Crews used a “man basket” to lower themselves to that section of the dam, Krohmer said.
At least one more explosion will be needed later on that side of the Glines Canyon Dam, Krohmer said.
Before that happens, crews will chisel another 3 feet or so off the top of the dam by midweek and then wait through a 14-day hold period designed to give the river time to erode the sediment in the Lake Mills delta.
Underwater pillars
During the hold period, Barnard crews will install two underwater pillars called “spud piles” on the front corners of the barge.
The piles will brace the barge against the face of the dam.
After the two-week hold period, “we’ll have at least one more blast on that side” of Glines Canyon Dam, Krohmer said, which will remove another 6- to 8-foot section.
“There’s so much rebar in the concrete next to the embankment that it’s difficult to drill,” he added.
“There are still a lot of unknowns there,” Krohmer said.
“There’s a lot of work left to do.”
The dam is expected to be completely demolished in early 2014.
“Glines is obviously going to take longer to complete than the Elwha Dam,” Krohmer said.
The Elwha Dam is expected to be completely removed by early 2013.
Work is much farther along there.
Some 44 feet remains to be removed from the lower dam, which was originally 108 feet tall, so it won’t be long before the visible part of the dam is taken down to the riverbed.
“What you can’t see is the work on the powerhouse,” Krohmer said.
“We’re still removing the substructure of that,” and that work should be finished by midweek, Krohmer said.
The river was diverted to the left channel late last week and will remain there for three to five weeks while crews finish removing the gravity dam.

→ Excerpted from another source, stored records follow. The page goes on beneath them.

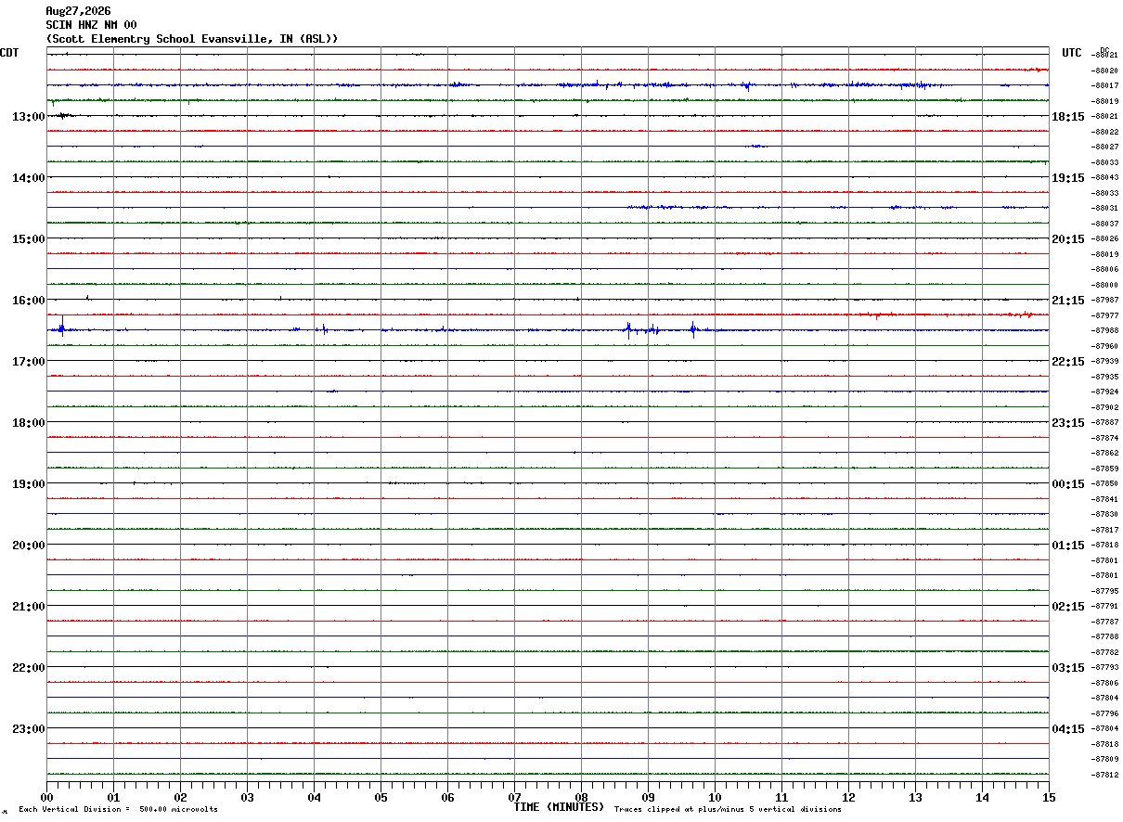
Task: Click the Aug27,2026 date header
Action: coord(78,11)
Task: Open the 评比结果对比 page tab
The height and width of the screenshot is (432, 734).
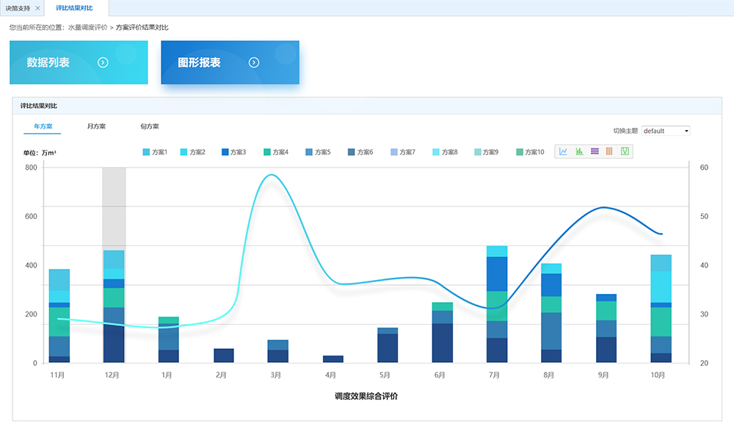Action: [x=78, y=8]
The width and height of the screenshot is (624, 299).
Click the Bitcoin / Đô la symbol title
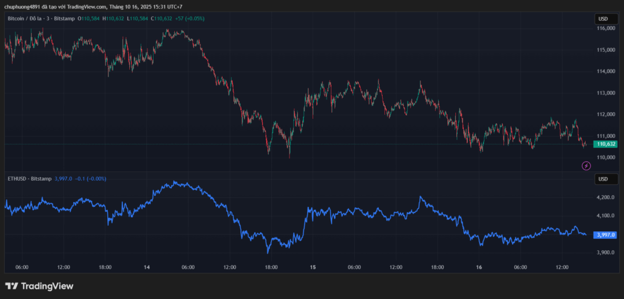pos(27,19)
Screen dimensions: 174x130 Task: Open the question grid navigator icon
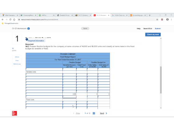[94, 113]
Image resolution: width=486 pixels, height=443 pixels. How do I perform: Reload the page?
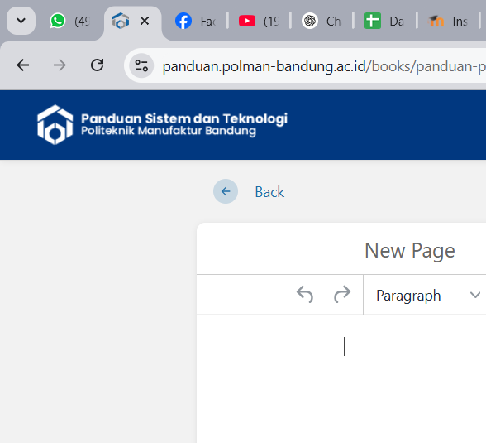pos(97,65)
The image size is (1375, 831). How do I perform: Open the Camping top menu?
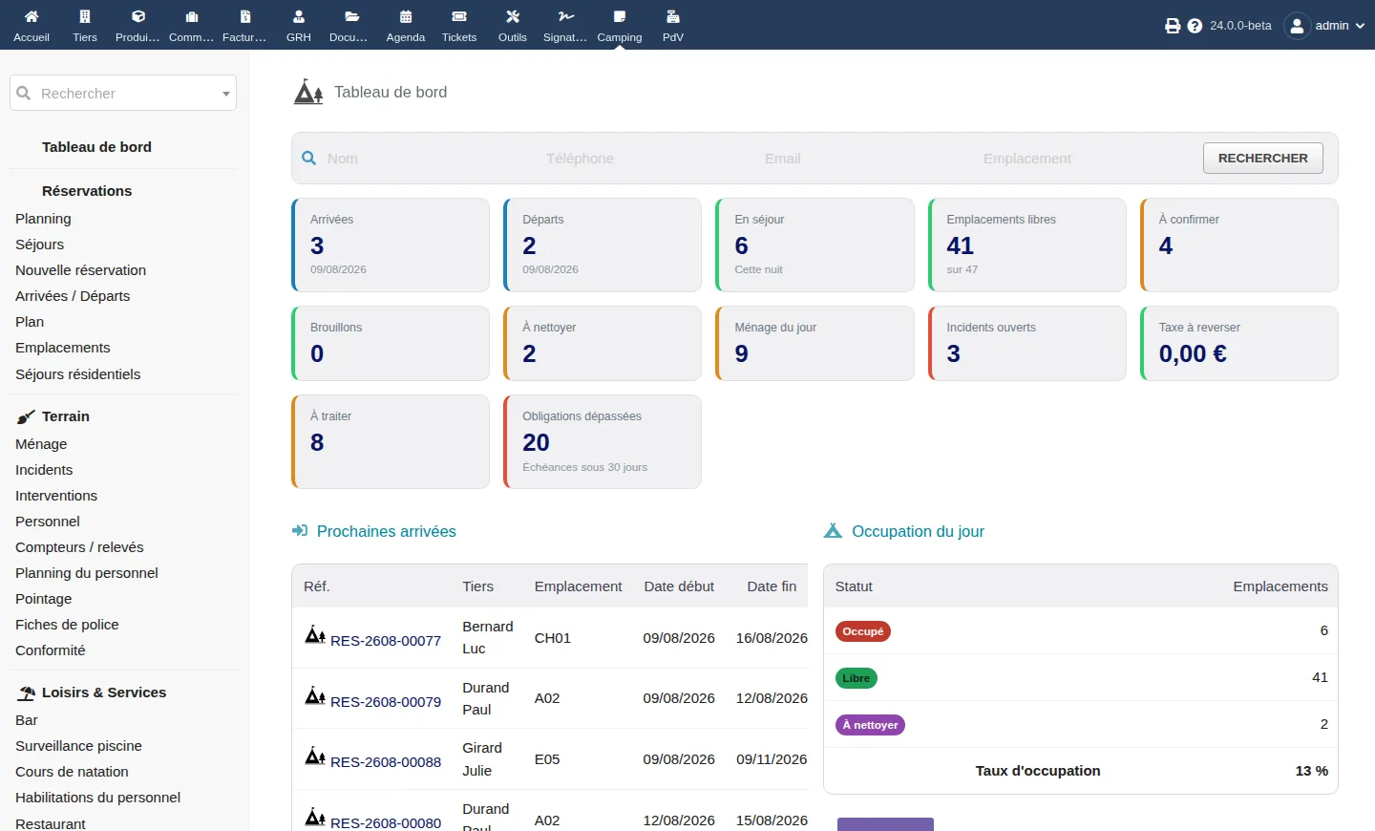point(620,25)
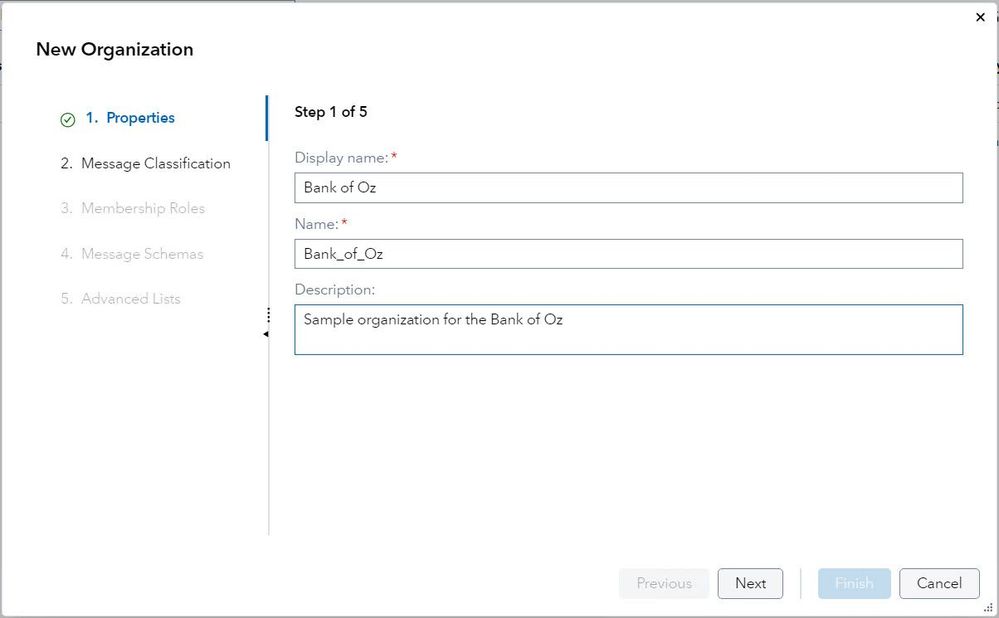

Then, crews will begin moving some 67,000 cubic yards of dirt and rock that were fill material just upstream of the dam.
The material will be placed on the slope where the powerhouse and penstocks, the large metal pipes that led from the dam to the powerhouse, once stood.
Barnard Construction crews began in September chipping away at the two dams, built without fish ladders nearly a century ago, as part of a $325 million federal project to restore the river’s once-famous salmon runs.
The Elwha Dam was built in 1913 five miles from the mouth of the river, forming the now-disappeared Lake Aldwell, and the Glines Canyon Dam, which formed Lake Mills 14 miles upriver, followed in 1927.